- PAGE EXTRACT
[START]

Purpose of the Study:

  • To develop a structurally robust and electrochemically active metal-organic framework (MOF) for aqueous charge-storage applications.
  • To demonstrate the potential of redox-active MOFs (RAMOFs) in harsh acidic aqueous electrolytes.

Main Methods:

  • Synthesis of a novel redox-active metal-organic framework (RAMOF) utilizing strong Zr-O bonds.
  • Electrochemical characterization of the RAMOF in acidic aqueous electrolytes.
  • Fabrication and testing of an aqueous MOF-air rechargeable battery.

Main Results:

  • The RAMOF demonstrated excellent structural stability and reversible charge storage with near-theoretical capacity in acidic aqueous electrolytes.
  • Achieved high durability (>98% over 100 cycles) and Coulombic efficiency (99.9%) due to high crystallinity and proton conductivity.
  • Successfully fabricated and tested a durable aqueous MOF-air rechargeable battery.

Conclusions:

  • Redox-active metal-organic frameworks (RAMOFs) offer a viable solution for stable electrochemical applications in aqueous environments.
  • The demonstrated material recycling highlights the sustainability of RAMOFs.
  • RAMOFs present significant advantages for aqueous charge-storage devices and energy storage systems.

[END]

- JOB 1
Transcribe the part of the study summary starting at "Purpose of the" and ending at "aqueous charge-storage applications.".
- JOB 2
State whether each statement agrees with the study summary, answering yes or no and quoting the deciding words: (a) The RAMOF was synthesized using strong Zr-O bonds. (b) The Coulombic efficiency reached 98%. (c) The RAMOF was characterized in alkaline electrolytes.
The entries that follow have no connection to the study summary.

- RECORD SET
[START]

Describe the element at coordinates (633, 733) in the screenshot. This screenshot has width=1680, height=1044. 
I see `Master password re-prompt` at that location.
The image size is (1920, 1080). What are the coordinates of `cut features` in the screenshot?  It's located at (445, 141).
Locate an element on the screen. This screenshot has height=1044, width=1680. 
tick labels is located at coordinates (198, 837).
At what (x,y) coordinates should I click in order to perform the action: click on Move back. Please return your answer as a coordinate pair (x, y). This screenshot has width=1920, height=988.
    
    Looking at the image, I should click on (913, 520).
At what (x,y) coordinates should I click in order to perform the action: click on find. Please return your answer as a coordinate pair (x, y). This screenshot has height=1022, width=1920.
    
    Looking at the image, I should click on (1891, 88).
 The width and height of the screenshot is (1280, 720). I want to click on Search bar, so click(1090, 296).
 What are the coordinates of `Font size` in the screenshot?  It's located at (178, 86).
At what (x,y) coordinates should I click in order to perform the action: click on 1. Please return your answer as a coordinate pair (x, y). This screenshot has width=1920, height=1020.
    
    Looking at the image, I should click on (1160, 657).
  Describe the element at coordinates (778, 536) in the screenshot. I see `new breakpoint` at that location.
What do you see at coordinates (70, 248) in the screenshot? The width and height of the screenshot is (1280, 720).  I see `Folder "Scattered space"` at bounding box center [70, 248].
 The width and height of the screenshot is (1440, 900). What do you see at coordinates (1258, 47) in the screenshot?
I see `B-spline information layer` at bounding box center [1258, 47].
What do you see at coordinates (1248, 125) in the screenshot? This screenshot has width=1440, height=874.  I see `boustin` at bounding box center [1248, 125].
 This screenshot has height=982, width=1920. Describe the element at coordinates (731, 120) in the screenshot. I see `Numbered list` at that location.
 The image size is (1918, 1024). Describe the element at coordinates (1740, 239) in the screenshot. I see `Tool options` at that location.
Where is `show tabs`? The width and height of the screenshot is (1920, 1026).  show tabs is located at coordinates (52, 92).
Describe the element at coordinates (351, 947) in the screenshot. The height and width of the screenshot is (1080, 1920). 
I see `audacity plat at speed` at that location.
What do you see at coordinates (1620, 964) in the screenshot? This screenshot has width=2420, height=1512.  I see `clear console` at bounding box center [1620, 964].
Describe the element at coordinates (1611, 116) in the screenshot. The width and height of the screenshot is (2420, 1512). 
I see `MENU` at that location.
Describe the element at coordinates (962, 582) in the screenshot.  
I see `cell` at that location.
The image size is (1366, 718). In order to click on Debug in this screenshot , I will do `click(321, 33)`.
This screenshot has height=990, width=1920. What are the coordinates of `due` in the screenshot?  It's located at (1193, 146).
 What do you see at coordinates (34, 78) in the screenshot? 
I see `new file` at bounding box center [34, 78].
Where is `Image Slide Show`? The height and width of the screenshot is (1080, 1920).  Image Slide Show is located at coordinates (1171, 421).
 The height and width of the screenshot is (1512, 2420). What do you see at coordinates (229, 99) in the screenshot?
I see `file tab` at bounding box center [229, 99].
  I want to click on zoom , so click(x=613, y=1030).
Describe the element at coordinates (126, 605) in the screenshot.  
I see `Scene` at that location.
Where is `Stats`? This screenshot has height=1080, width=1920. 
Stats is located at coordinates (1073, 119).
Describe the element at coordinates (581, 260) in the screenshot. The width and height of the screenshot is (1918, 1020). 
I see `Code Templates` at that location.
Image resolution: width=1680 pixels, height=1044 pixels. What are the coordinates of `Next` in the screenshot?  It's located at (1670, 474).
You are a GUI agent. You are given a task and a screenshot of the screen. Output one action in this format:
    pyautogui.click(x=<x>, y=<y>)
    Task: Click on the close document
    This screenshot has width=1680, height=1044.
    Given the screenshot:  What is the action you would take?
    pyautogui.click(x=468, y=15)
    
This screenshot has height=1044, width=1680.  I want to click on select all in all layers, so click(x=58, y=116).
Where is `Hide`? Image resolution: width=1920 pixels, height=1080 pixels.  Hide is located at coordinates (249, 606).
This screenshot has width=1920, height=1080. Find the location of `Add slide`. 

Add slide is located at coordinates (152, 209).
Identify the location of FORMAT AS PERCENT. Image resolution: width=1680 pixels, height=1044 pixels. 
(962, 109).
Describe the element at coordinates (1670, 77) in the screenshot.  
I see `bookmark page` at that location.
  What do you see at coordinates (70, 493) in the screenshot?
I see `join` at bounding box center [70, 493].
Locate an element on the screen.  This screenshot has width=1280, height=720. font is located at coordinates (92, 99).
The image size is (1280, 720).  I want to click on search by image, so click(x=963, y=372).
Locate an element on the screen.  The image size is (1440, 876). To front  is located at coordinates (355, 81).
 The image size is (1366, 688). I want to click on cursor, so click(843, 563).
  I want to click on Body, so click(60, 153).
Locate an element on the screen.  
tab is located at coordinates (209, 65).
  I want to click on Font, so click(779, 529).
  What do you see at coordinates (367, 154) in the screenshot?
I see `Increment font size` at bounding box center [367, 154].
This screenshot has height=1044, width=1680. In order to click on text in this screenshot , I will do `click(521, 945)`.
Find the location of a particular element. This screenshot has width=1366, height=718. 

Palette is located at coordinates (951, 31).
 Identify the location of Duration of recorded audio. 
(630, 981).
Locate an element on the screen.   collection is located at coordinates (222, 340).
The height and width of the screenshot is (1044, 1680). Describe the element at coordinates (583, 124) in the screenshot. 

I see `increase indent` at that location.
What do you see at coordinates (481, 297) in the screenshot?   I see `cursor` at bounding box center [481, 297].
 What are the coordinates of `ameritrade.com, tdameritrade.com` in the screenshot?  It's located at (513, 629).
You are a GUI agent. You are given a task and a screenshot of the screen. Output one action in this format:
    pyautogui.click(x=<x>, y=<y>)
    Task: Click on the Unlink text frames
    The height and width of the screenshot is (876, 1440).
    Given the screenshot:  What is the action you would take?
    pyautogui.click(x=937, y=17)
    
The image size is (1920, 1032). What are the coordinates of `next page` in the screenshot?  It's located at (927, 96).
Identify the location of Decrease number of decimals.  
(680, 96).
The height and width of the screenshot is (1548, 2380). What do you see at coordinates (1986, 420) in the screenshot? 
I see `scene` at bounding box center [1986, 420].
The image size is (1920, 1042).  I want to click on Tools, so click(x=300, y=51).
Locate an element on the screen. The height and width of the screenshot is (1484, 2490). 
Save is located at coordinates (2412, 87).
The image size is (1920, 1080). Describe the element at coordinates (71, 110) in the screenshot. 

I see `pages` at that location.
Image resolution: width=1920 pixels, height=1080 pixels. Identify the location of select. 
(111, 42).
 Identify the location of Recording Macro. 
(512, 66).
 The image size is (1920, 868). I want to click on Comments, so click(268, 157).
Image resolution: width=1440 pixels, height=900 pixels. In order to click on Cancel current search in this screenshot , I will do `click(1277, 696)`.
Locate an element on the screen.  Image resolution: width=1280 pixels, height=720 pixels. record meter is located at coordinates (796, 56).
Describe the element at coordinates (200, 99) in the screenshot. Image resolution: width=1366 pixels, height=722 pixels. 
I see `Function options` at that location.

[END]

- CORRECT RESULT 1
Purpose of the Study:

  • To develop a structurally robust and electrochemically active metal-organic framework (MOF) for aqueous charge-storage applications.

- CORRECT RESULT 2
(a) Yes: "utilizing strong Zr-O bonds"
(b) No: "Coulombic efficiency (99.9%)"
(c) No: "Electrochemical characterization of the RAMOF in acidic aqueous electrolytes"